Scientific experts have developed a list of the top 10 policies needed to reverse the decline of pollinators crucial to the world’s food supply.
“If you enjoyed a bountiful Thanksgiving Day dinner, you should give thanks to pollinators,” says Berry Brosi, a biologist and ecologist in Emory University’s environmental sciences department.
The first policy recommendation on the list is the most concrete and actionable: Better pesticide regulatory standards.
U.N. report warns 40% of pollinators face extinction
Several of the recommendations related to sustainable agriculture more broadly include making chemical control for insects and other pests a last resort.
“Especially in light of the emergence of the Zika virus, and widespread public concern about mosquito-borne diseases, we are likely to see increased demands for pesticide use,” Brosi says. “Mosquito control is, of course, important, but we also need to be thoughtful about what kinds of pesticides we use and how we use them. We should carefully consider the impact on pollinators and other biodiversity.”
The Environmental Protection Agency is currently reviewing a class of insecticides commonly used in agriculture, neonicotinoids, which have been linked to wide-scale bee declines and impacts to other pollinator species by a range of scientific studies.
“Neonicotinoids are known to kill bees and other insect pollinators in very low doses, and to cause behavioral disruptions in even minute concentrations, measured in parts-per-billion,” Brosi says.

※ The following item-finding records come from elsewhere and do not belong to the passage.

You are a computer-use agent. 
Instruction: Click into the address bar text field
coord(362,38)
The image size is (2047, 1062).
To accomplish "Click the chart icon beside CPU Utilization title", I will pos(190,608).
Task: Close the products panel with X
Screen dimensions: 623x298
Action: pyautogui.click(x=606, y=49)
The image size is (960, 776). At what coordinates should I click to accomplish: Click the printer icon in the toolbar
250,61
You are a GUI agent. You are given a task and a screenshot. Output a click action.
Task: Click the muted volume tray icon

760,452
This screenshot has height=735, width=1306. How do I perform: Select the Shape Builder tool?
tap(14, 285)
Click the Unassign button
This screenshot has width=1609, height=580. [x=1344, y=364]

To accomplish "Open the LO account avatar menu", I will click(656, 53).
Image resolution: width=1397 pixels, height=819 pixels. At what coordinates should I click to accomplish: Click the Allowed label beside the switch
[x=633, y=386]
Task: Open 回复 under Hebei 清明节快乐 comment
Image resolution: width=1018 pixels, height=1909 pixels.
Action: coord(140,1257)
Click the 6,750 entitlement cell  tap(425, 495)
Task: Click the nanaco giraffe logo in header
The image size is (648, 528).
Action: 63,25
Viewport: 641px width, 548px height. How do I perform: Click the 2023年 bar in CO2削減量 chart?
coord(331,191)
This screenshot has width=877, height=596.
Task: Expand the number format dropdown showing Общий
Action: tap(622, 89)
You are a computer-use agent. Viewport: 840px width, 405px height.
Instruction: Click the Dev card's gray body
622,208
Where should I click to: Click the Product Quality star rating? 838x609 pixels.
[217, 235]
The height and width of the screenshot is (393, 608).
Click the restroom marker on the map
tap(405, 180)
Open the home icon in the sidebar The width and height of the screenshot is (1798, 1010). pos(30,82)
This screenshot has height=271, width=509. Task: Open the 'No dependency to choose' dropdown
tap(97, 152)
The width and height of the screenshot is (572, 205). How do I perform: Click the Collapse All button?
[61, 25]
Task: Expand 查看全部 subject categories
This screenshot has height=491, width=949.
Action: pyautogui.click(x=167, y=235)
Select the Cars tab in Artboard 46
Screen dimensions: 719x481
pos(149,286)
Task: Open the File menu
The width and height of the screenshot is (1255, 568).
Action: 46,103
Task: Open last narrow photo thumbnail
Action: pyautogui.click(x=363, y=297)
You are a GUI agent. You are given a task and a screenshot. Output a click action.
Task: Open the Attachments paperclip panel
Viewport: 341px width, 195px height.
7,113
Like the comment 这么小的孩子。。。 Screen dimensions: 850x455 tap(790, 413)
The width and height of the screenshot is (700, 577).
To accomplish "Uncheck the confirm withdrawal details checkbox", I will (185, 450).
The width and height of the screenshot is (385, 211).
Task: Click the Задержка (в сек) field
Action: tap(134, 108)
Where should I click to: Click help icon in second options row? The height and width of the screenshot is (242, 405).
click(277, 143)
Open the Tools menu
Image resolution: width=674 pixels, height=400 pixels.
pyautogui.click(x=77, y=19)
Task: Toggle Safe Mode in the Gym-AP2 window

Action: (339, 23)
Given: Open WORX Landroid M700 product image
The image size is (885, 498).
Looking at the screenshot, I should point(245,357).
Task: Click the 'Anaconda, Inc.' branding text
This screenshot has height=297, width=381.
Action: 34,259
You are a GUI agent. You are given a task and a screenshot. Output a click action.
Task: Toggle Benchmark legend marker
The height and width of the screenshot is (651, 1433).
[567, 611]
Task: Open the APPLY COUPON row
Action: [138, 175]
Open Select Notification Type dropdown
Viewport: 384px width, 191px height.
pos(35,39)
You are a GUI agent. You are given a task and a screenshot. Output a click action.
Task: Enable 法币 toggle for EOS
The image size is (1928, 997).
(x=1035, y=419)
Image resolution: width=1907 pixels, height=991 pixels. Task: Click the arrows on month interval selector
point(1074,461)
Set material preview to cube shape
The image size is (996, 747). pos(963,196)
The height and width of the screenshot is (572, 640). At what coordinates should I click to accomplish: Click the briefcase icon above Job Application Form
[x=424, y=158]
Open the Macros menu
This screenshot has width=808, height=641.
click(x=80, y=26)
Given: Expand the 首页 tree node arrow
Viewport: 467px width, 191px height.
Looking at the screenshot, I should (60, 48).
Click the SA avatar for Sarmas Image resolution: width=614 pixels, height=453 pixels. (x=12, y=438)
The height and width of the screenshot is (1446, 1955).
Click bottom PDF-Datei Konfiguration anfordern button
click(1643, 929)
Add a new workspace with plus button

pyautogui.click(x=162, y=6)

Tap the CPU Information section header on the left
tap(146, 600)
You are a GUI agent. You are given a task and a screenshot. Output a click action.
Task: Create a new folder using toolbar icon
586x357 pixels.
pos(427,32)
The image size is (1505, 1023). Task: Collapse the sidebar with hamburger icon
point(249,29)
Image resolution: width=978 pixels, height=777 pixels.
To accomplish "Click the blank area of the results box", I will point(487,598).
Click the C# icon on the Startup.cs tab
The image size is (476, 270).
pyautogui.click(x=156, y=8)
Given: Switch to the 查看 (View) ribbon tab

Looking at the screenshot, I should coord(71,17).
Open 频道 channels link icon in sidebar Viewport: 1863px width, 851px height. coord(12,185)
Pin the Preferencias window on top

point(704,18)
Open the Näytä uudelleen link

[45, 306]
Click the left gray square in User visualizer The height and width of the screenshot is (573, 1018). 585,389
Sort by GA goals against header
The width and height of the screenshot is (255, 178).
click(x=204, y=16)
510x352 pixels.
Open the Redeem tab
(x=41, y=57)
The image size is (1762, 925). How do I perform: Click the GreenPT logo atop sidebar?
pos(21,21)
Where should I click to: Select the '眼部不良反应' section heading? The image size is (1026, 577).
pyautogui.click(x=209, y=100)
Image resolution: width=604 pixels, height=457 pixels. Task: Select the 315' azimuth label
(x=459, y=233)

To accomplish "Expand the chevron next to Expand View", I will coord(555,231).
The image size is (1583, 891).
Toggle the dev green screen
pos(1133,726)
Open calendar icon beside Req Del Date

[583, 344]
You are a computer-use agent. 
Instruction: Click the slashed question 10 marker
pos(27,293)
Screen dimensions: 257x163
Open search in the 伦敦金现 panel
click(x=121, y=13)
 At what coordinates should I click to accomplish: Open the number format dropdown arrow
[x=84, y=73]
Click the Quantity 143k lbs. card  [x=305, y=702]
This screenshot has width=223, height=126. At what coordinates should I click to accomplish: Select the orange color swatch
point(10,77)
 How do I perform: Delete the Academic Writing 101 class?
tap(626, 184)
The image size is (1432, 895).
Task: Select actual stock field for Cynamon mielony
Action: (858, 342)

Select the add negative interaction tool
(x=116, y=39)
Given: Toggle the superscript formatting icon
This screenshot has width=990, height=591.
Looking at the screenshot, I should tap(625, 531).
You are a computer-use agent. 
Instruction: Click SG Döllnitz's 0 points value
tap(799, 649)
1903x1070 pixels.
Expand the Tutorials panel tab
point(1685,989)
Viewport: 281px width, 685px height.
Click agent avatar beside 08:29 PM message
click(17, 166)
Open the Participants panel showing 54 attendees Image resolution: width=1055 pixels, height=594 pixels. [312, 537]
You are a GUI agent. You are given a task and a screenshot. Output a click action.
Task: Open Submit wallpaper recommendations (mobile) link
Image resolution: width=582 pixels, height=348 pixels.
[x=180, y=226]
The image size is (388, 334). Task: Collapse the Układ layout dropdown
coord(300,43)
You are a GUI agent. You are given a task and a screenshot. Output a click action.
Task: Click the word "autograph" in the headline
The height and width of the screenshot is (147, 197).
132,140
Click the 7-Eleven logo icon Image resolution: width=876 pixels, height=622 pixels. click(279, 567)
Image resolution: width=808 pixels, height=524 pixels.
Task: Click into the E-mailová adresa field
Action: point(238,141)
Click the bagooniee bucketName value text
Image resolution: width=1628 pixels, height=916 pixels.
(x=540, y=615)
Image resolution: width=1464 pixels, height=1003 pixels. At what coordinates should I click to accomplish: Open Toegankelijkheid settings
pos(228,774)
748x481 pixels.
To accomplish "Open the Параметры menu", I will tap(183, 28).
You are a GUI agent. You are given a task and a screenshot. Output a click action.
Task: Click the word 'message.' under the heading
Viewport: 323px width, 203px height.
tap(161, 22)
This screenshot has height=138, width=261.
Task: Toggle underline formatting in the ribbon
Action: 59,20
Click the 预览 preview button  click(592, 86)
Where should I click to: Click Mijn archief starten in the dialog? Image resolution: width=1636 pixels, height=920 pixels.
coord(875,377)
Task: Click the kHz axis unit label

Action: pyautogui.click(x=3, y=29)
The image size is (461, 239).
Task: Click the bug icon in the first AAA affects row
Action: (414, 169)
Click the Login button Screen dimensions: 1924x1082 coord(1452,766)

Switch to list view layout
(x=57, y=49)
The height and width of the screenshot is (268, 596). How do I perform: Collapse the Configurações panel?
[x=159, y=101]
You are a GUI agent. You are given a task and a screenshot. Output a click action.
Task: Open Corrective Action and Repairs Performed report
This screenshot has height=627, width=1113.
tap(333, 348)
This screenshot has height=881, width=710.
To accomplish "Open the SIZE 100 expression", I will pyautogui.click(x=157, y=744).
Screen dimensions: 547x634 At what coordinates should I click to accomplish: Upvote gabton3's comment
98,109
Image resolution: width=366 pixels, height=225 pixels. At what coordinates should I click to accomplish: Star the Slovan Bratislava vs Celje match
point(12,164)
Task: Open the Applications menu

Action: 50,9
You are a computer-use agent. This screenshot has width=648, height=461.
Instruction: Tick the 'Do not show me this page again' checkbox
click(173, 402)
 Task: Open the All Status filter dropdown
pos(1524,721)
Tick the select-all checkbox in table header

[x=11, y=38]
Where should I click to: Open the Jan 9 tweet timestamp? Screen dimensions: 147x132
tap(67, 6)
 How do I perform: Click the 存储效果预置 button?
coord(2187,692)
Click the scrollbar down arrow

The EPA’s review of the safety of neonicotinoids is not due until 2017. The complete list of recommended policies for pollinators is as follows:
1. Raise pesticide regulatory standards
2. Promote integrated pest management
3. Include indirect and sublethal effects in GM crop risk assessments
4. Regulate movement of managed pollinators
5. Develop insurance schemes to help farmers
6. Recognize pollination as agricultural input in extension services
7. Support diversified farming systems
8. Conserve and restore “green infrastructure” (a network of habitats that pollinators can move between) in agricultural and urban landscapes
9. Develop long-term monitoring of pollinators and pollination
10. Fund participatory research on improving yields in organic, diversified and ecologically intensified farming
The policy recommendations follow a United Nations warning in February that pollinators are under threat. Brosi was among 77 international experts who worked on that report, the first global pollinator assessment for the UN’s Intergovernmental Panel for Biodiversity Ecosystem Services (IPBES).
The assessment found that more than 40 percent of invertebrate pollinator species, particularly bees and butterflies, face extinction. And 16 percent of vertebrate pollinators are under threat. The issue is critical to agricultural, economics, and the health of humans and ecosystems: 75 percent of the world’s food crops depend on pollination by at least one of 20,000 species of pollinators, including bees, butterflies, moths, wasps, beetles, birds, bats and other vertebrates.
Scientists will present the recommendations, published in the journal Science, at the United Nations Convention of the Parties on Biological Diversity (CoP13) held in Mexico from December 4 to 17.